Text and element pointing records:

____

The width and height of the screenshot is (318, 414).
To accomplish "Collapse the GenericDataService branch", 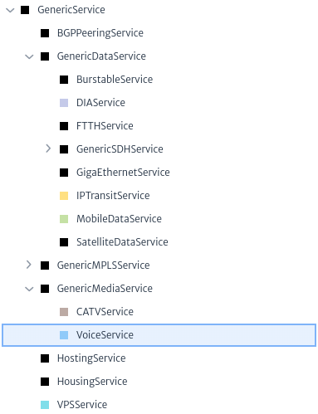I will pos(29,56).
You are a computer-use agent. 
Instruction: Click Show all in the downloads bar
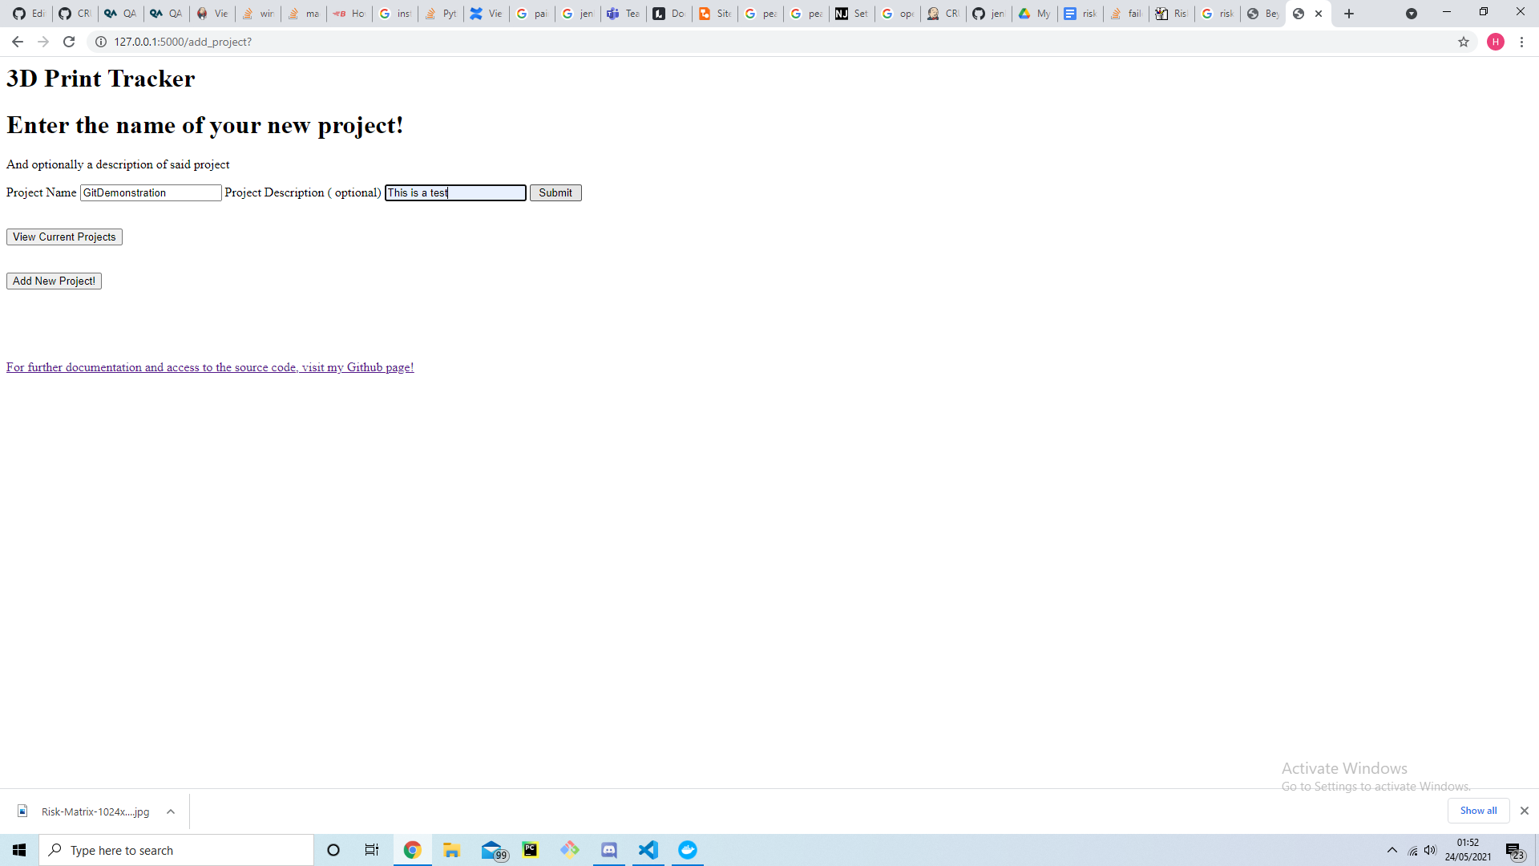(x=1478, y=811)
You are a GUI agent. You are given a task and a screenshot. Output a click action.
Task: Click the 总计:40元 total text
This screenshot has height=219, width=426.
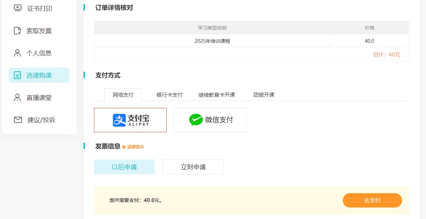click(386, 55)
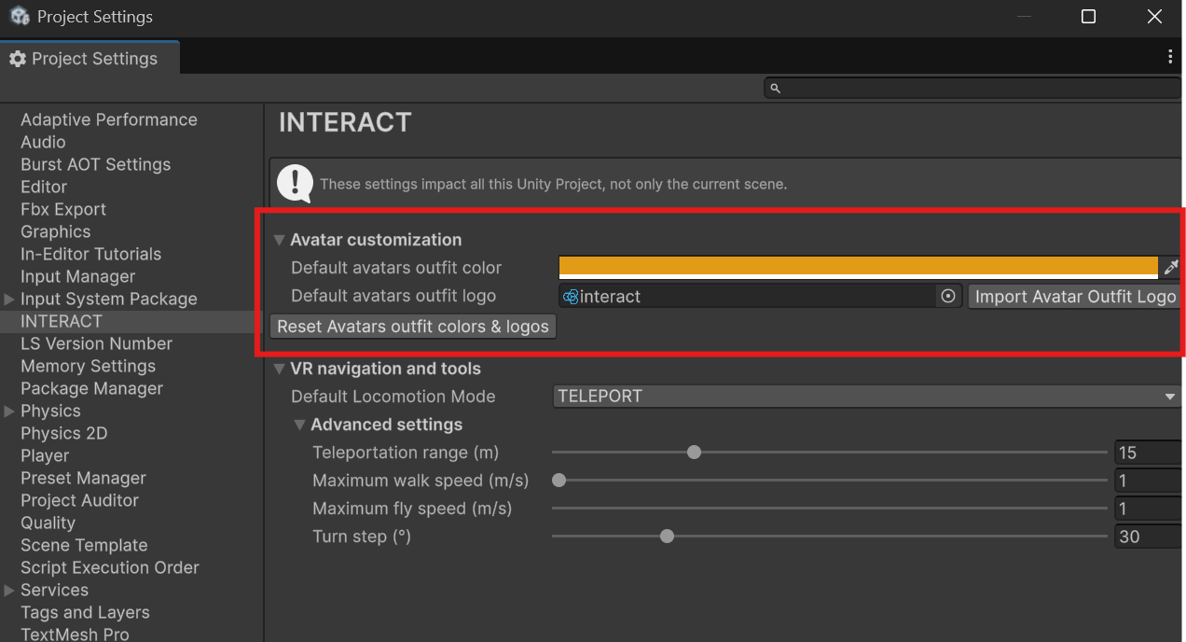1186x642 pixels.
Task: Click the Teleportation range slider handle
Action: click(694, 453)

____

Return verbatim every line of the material from the line containing "You are a computer-use agent." through the final line, both included, and leave the pictures out of your answer.

**Written response:**
You are a computer-use agent. 
Instruction: Click Show all in the downloads bar
(x=1478, y=811)
You are a GUI agent. You are given a task and a screenshot. Output a click action.
Task: Click the 总计:40元 total text
This screenshot has height=219, width=426.
click(386, 55)
1186x642 pixels.
Task: Click the Teleportation range slider handle
Action: click(694, 453)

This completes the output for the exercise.